Reading text:
****************************************

In my June article I discussed the importance of practice
among junior players and setting appropriate goals. The
point of my article was not to put down junior players but
to get some feedback from players and parents about the
goals that they have and the amount of practice they put
in to reach these goals.
I have to admit that I was a little nervous about the type
of feedback I would receive. Obviously telling juniors
they need to practice more is a touchy subject and I opened
myself up to plenty of criticism. I received more emails
on this subject than any I've ever written for
Tenniserver.com. Believe it or not, 99% of the feedback I
received was positive and in agreement with my article. I
received emails from all over the world, from parents,
players, and coaches. After taking some notes from several
of the emails I received I was able to put together some
ideas with these results:
- For most of the junior players in the United States, a
minimum of 10 hours per week practice during the school
year is needed to compete at the open level in most states.
Using my state as an example, if a player makes it a point
to put in at least 10 hours of practice, they usually can
be ranked in the middle of the rankings for the state.
Obviously this is just a basic starting point and some
states are more competitive than others.
During the summer this amount of practice time should be
at least 18-20 hours per week. Of course if you were
competing at a national level this would be much higher.
- The practice time has to be a commitment from the junior
player and not the parents or coaches. The parents and
coaches need to be there to assist but not force a player
to practice. Back to the original article--if the player
doesn't have the desire to put in the practice, they need
to adjust their goals accordingly.
- The practice time does not have to be lessons and
clinics!! So many times when a teaching professional
emphasizes court time the first thought would be more
lesson income. That is absolutely false! Junior players
need to spend more time on ball machines, backboards, and
match play. These things are the homework. The pro
conducts the class through lessons, the player does the
homework through extra play, and the tournament or
competition is the test. Participating in a tournament
unprepared is no different than taking a test when you
haven't done the homework.
- Competition teaches things that players can't learn in
normal lesson or clinic situations. Players will learn
and improve at a much quicker rate if they are competing
at some level.

****************************************

Directions:
**A.** Determine whether each of the following statements agrees with the junior tennis practice article, giving yes or no for each together with the text's deciding words quoted exactly: (i) most of the feedback the author received disagreed with the article; (ii) during the summer, practice time should be at least 18-20 hours per week; (iii) the practice time must consist of lessons and clinics.
**B.** Carry on the junior tennis practice article from its final sentence, keeping to its subject and manner.

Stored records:
****************************************

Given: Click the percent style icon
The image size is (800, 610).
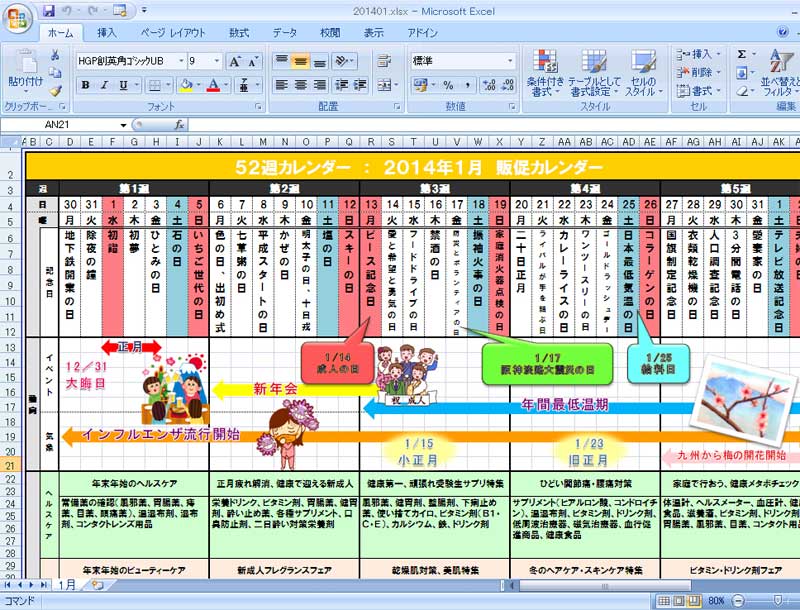Looking at the screenshot, I should pyautogui.click(x=448, y=85).
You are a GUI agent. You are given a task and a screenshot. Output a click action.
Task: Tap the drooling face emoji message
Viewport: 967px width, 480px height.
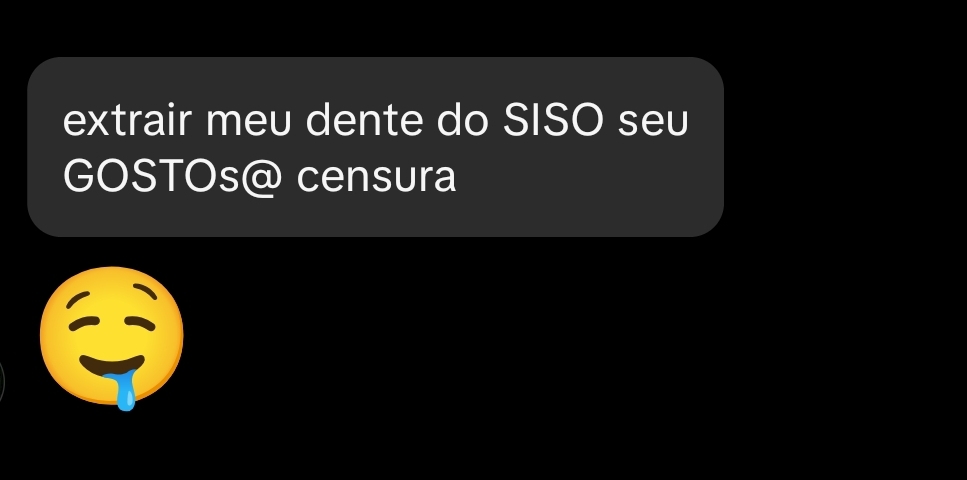click(112, 337)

****************************************

Results:
**A.**
(i) No: "99% of the feedback I received was positive and in agreement with my article."
(ii) Yes: "During the summer this amount of practice time should be at least 18-20 hours per week."
(iii) No: "The practice time does not have to be lessons and clinics!!"

**B.**
Now I'm sure I'll receive more feedback from this article
as well but these are simply the results I have compiled
from information I received from all over the world. Most
players know that if someone has superior athletic skill
they may need less practice and a less skilled player will
need more. And there are times when a parent can't
understand why their son/daughter isn't winning. There
could be several answers but you always have to look at
the natural athletic ability of a player and mental
toughness of a player. As hard as it is to admit, "some
players have it and some don't."
Almost half of the e-mails I received were from parents
wanting to discuss the possibility of a professional career
for their child. As McEnroe would say "you can't be
serious!" Unless a player is already competing at a high
national or collegiate level I would suggest getting that
thought out of your mind. I had a dozen or more inquiries
about the pro tour from players and parents of players
that weren't even competing in sanctioned tournaments yet!
To me this is a scary thought.
I learned quite a bit with this experiment and it confirmed
to me the things I thought were true as far as junior players
and their goals were concerned. I have one bit of advice
before leaving the subject.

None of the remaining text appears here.